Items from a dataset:
──────────────────────────────

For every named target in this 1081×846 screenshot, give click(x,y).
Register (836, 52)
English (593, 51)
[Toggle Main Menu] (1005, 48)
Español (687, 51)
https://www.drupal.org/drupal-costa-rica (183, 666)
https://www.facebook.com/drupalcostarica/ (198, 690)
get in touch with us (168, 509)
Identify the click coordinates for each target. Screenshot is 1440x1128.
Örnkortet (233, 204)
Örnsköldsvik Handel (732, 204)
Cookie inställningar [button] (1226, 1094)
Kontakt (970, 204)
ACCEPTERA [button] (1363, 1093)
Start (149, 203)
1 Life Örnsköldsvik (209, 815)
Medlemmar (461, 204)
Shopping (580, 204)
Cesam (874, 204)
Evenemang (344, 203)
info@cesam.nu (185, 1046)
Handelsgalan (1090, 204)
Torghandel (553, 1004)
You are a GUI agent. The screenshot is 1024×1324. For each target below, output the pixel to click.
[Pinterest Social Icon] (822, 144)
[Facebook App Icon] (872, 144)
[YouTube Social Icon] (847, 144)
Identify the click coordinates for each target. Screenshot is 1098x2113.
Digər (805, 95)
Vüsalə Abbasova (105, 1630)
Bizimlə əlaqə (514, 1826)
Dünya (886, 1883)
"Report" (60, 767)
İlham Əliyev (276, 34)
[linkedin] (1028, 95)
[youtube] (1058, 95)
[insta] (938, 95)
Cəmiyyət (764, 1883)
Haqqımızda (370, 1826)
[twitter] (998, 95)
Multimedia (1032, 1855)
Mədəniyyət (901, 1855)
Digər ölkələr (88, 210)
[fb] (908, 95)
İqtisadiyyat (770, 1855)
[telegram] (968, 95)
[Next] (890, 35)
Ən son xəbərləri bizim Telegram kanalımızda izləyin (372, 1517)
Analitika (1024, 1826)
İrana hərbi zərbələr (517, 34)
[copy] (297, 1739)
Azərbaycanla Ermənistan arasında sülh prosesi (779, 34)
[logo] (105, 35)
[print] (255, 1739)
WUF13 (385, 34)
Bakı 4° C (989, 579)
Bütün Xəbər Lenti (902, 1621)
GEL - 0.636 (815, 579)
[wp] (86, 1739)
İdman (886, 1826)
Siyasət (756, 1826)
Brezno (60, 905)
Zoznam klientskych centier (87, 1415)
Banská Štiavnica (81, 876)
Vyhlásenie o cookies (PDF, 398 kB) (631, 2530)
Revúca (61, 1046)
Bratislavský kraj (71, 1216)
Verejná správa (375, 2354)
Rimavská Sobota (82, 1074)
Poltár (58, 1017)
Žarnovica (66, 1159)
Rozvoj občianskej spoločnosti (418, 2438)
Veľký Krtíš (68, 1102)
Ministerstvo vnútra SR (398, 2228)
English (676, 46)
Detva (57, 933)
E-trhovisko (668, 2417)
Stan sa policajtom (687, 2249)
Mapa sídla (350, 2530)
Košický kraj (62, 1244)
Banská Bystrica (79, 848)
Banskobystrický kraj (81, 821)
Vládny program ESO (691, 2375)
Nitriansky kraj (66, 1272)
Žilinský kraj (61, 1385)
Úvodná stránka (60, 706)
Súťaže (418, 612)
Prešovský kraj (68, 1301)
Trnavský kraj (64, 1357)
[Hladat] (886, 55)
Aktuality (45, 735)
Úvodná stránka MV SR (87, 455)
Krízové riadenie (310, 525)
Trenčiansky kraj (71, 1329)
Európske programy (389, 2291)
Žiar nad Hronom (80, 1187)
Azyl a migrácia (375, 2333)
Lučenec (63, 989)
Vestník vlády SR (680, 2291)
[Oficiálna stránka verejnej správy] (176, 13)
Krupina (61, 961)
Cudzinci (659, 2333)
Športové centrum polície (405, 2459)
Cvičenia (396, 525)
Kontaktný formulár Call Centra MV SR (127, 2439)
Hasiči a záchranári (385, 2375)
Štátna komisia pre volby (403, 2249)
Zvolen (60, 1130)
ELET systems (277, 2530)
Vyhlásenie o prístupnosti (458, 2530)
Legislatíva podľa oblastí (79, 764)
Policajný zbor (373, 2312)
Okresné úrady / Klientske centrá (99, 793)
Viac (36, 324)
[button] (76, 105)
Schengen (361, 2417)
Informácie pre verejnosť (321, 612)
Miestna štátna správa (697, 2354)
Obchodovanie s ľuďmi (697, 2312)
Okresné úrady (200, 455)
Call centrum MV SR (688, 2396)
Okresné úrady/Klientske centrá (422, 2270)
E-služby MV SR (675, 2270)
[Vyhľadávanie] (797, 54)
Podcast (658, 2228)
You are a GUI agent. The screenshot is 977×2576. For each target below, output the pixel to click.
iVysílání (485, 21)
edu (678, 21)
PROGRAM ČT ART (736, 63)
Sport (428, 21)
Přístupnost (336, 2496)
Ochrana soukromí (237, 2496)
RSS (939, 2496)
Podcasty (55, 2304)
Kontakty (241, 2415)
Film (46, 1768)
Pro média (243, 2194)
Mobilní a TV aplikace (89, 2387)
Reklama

──────────────────────────────

* Challenge: Express every line from the start of the records through the line containing "Rimavská Sobota (82, 1074)" as a JSON list of strings, with one string per line and blank lines omitted.

* Task output:
[
  "For every named target in this 1081×846 screenshot, give click(x,y).",
  "Register (836, 52)",
  "English (593, 51)",
  "[Toggle Main Menu] (1005, 48)",
  "Español (687, 51)",
  "https://www.drupal.org/drupal-costa-rica (183, 666)",
  "https://www.facebook.com/drupalcostarica/ (198, 690)",
  "get in touch with us (168, 509)",
  "Identify the click coordinates for each target. Screenshot is 1440x1128.",
  "Örnkortet (233, 204)",
  "Örnsköldsvik Handel (732, 204)",
  "Cookie inställningar [button] (1226, 1094)",
  "Kontakt (970, 204)",
  "ACCEPTERA [button] (1363, 1093)",
  "Start (149, 203)",
  "1 Life Örnsköldsvik (209, 815)",
  "Medlemmar (461, 204)",
  "Shopping (580, 204)",
  "Cesam (874, 204)",
  "Evenemang (344, 203)",
  "info@cesam.nu (185, 1046)",
  "Handelsgalan (1090, 204)",
  "Torghandel (553, 1004)",
  "You are a GUI agent. The screenshot is 1024×1324. For each target below, output the pixel to click.",
  "[Pinterest Social Icon] (822, 144)",
  "[Facebook App Icon] (872, 144)",
  "[YouTube Social Icon] (847, 144)",
  "Identify the click coordinates for each target. Screenshot is 1098x2113.",
  "Digər (805, 95)",
  "Vüsalə Abbasova (105, 1630)",
  "Bizimlə əlaqə (514, 1826)",
  "Dünya (886, 1883)",
  "\"Report\" (60, 767)",
  "İlham Əliyev (276, 34)",
  "[linkedin] (1028, 95)",
  "[youtube] (1058, 95)",
  "[insta] (938, 95)",
  "Cəmiyyət (764, 1883)",
  "Haqqımızda (370, 1826)",
  "[twitter] (998, 95)",
  "Multimedia (1032, 1855)",
  "Mədəniyyət (901, 1855)",
  "Digər ölkələr (88, 210)",
  "[fb] (908, 95)",
  "İqtisadiyyat (770, 1855)",
  "[telegram] (968, 95)",
  "[Next] (890, 35)",
  "Ən son xəbərləri bizim Telegram kanalımızda izləyin (372, 1517)",
  "Analitika (1024, 1826)",
  "İrana hərbi zərbələr (517, 34)",
  "[copy] (297, 1739)",
  "Azərbaycanla Ermənistan arasında sülh prosesi (779, 34)",
  "[logo] (105, 35)",
  "[print] (255, 1739)",
  "WUF13 (385, 34)",
  "Bakı 4° C (989, 579)",
  "Bütün Xəbər Lenti (902, 1621)",
  "GEL - 0.636 (815, 579)",
  "[wp] (86, 1739)",
  "İdman (886, 1826)",
  "Siyasət (756, 1826)",
  "Brezno (60, 905)",
  "Zoznam klientskych centier (87, 1415)",
  "Banská Štiavnica (81, 876)",
  "Vyhlásenie o cookies (PDF, 398 kB) (631, 2530)",
  "Revúca (61, 1046)",
  "Bratislavský kraj (71, 1216)",
  "Verejná správa (375, 2354)",
  "Rimavská Sobota (82, 1074)"
]